1. Notas preliminares sobre el concepto de sentimiento
El término sentimiento presenta una ambigüedad referencial que nos permite entenderlo, o bien como una sensación, es decir, un componente sensorial de una experiencia, o bien, y en un sentido más restringido, como un estado mental compuesto de elementos afectivos, cognitivos y motivacionales, y referido a un objeto intencional.
Esta ambigüedad se refleja igualmente en el hecho de que los conceptos de feeling y sentiment se traducen comúnmente al castellano como “sentimiento”. Aunque en la literatura filosófica y psicológica anglosajona estos dos términos han sido a menudo diferenciados, la historia de su uso revela interconexiones semánticas que favorecen la confusión referencial.
Según el Oxford English Dictionary, los primeros registros del termino feeling aparecen en los siglos XII y XIII, esencialmente como maneras de referirse a la sensibilidad propia del sentido del tacto.
Posteriormente, en los siglos XIV y XV, este término, utilizado usualmente en plural, designa sensaciones físicas o percepciones discretas a través de los diferentes sentidos. Dado su carácter de substantivacion del verbo to feel, feeling es utilizado igualmente en este periodo para hacer referencia tanto a la facultad como a la acción de sentir.
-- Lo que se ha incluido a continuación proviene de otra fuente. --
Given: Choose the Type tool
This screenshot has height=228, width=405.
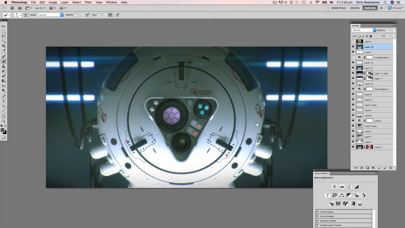Looking at the screenshot, I should click(4, 101).
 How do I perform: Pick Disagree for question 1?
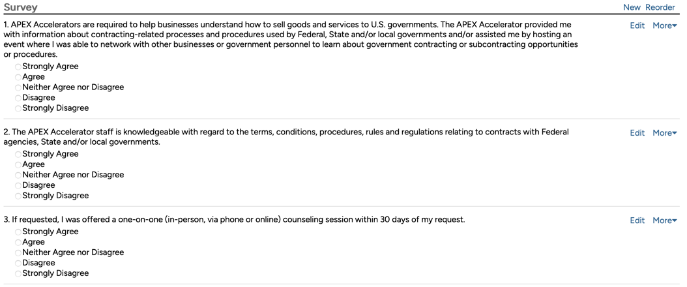click(x=18, y=98)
Un poco más tarde, durante los siglos XVI y XVII, el término designa tanto el carácter pasivo de la experiencia sensible como el conocimiento inmediato de un objeto obtenido a través de los efectos o impresiones que este produce en el sujeto. Por esta misma época, feeling comienza a ser utilizado igualmente para designar la susceptibilidad humana a ciertos afectos “elevados y refinados”, como, por ejemplo, la sensibilidad ante el sufrimiento ajeno (a menudo referida como good feeling).
A partir de los siglos XVIII y XIX, feeling comienza a adquirir connotaciones filosóficas mas restringidas, y se utiliza para designar:
(1) un estado de conciencia,
(2) el género que incluye sensaciones, deseos y emociones, y que excluye percepciones y pensamientos,
(3) el carácter agradable o penoso de un estado mental –debido a la influencia del concepto kantiano de Gefühl– y
(4) una creencia o conocimiento intuitivo que no necesita ni admite pruebas.
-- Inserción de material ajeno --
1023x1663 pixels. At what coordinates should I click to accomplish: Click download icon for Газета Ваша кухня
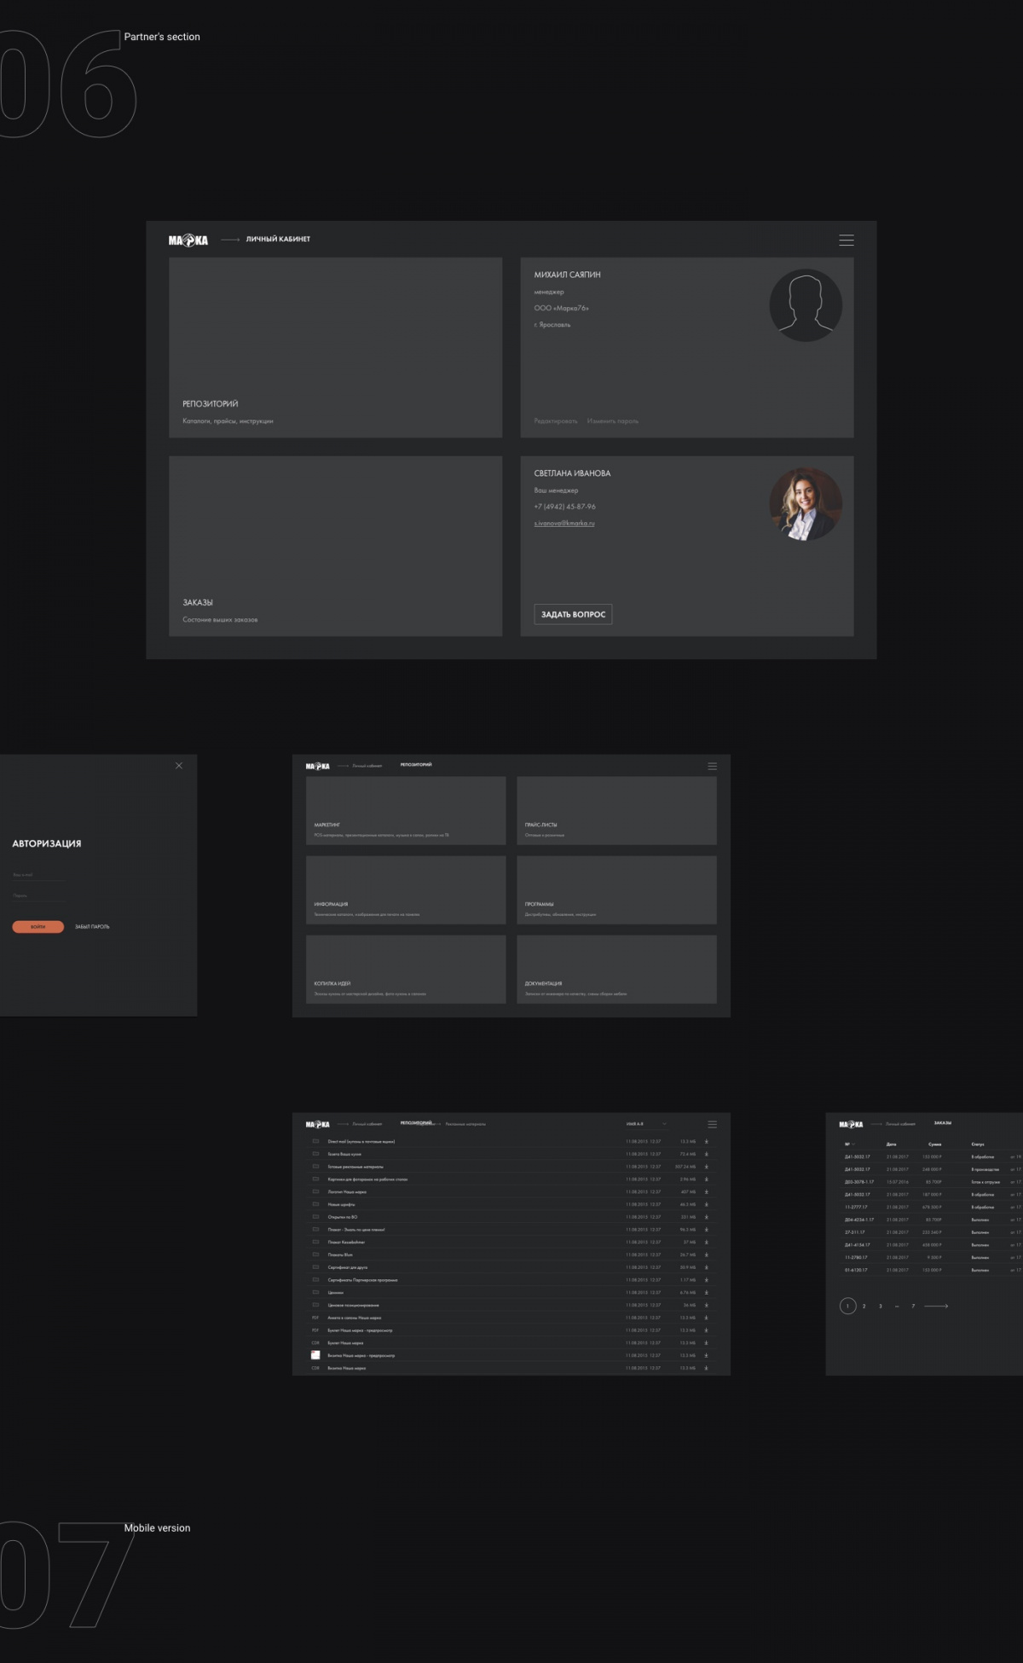point(706,1155)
Por su parte, los primeros registros del termino sentiment aparecen en el siglo XIV bajo las formas ortográficas “sentment”, “sentament” y “sentement”, y su significado variara a lo largo de dos siglos entre experiencia personal, sensación física, cualidad sensible y percepción emocional. En el siglo XVII, el término designa, (1) una actitud mental de aprobación o desaprobación respecto de un objeto, persona o situación, y (2) las impresiones que incluyen un elemento intelectual o conciernen a un objeto ideal. A partir del siglo XVIII, el término es reintroducido esta vez bajo la forma ortográfica “sentiment”, heredada del francés, forma en la que aparecerá en los escritos de filósofos pertenecientes al empirismo británico (o a la Ilustración escocesa, según la preferencia historiográfica del lector) como Hutcheson (1993), Shaftesbury (2000), Hume (1975) y Adam Smith (1997), entre otros.
A partir de ese momento, el termino sentiment designa la manifestación de la sensibilidad humana que incluye un cierto grado de refinamiento intelectual de la afectividad. A lo largo de su historia, los términos feeling y sentiment estarán, pues, imbricados en la compleja red semántica compuesta por los conceptos de sentido (sense), sensación (sensation) y sensibilidad (sensibility).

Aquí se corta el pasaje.